Common-Size Balance Sheet: Liabilities and Stockholders’ Equity
Quarterly Data
AppLovin Corp., common-size consolidated balance sheet: liabilities and stockholders’ equity (quarterly data)
Based on: 10-Q (reporting date: 2025-09-30), 10-Q (reporting date: 2025-06-30), 10-Q (reporting date: 2025-03-31), 10-K (reporting date: 2024-12-31), 10-Q (reporting date: 2024-09-30), 10-Q (reporting date: 2024-06-30), 10-Q (reporting date: 2024-03-31), 10-K (reporting date: 2023-12-31), 10-Q (reporting date: 2023-09-30), 10-Q (reporting date: 2023-06-30), 10-Q (reporting date: 2023-03-31), 10-K (reporting date: 2022-12-31), 10-Q (reporting date: 2022-09-30), 10-Q (reporting date: 2022-06-30), 10-Q (reporting date: 2022-03-31), 10-K (reporting date: 2021-12-31), 10-Q (reporting date: 2021-09-30), 10-Q (reporting date: 2021-06-30), 10-Q (reporting date: 2021-03-31).
- Accounts Payable
- Accounts payable as a percentage of total liabilities and equity demonstrated a fluctuating but overall upward trend from March 2021 through September 2025. Starting at 6.03%, it declined to around 4% through late 2021, then gradually increased after early 2023, peaking at 10.43% in June 2025 before slightly declining to 8.14% in the last available period.

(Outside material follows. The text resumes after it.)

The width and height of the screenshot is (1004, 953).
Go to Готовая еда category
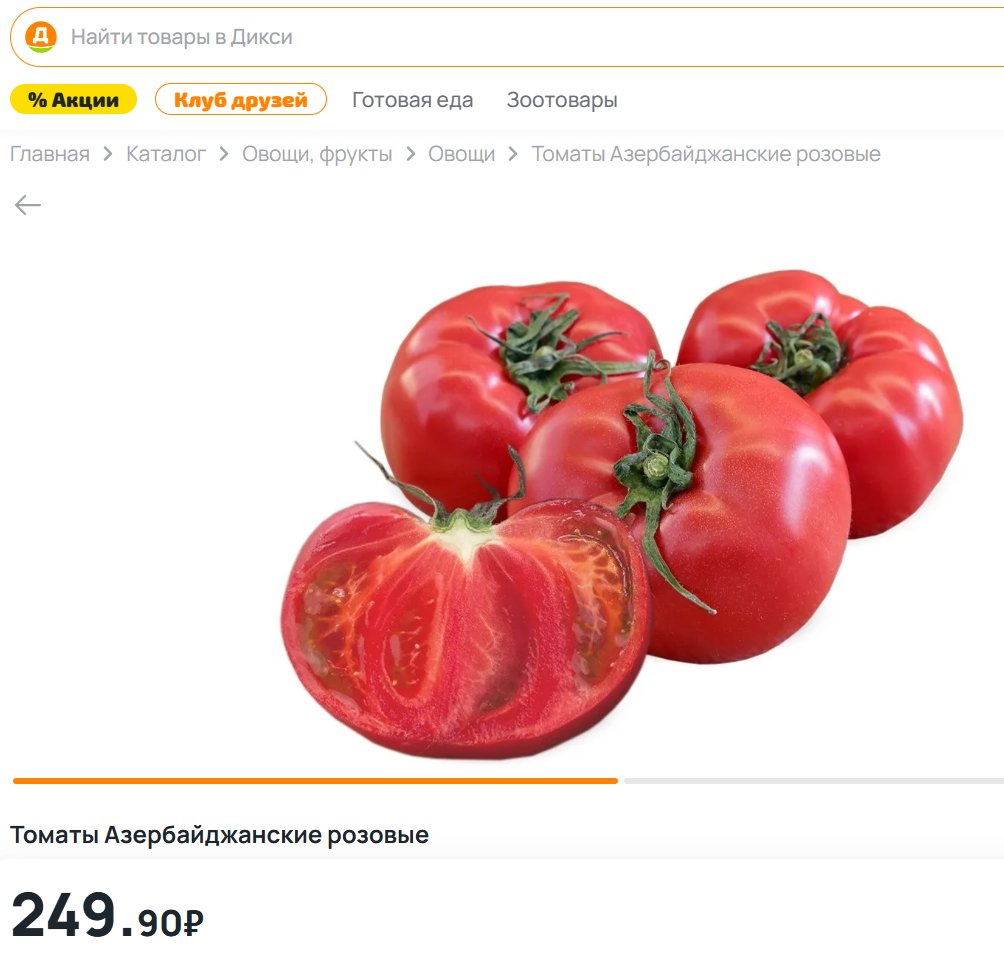pos(412,100)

- Accrued and Other Current Liabilities
- This liability category showed a relatively stable pattern with a moderate upward trend after 2022. Initially declining from 5.13% in early 2021 to around 2.7% by late 2021, it remained mostly stable through 2022. From early 2023 onwards, it increased noticeably, reaching a high of 9.49% in June 2025 before a slight decrease.
- Short-term Debt
- Short-term debt was minimal and steady between 0.4% and 0.7% for most periods until a notable spike occurred in the second half of 2023, reaching over 4%. However, this sharp increase was temporary, with levels reverting near prior low values by mid-2024. Data for some of the latest periods is missing.
- Deferred Revenue
- Deferred revenue remained consistent and low over the timeline, fluctuating between 0.7% to around 3.3%, with a declining tendency throughout 2024 and 2025, indicating a slight reduction in advance payments or service obligations.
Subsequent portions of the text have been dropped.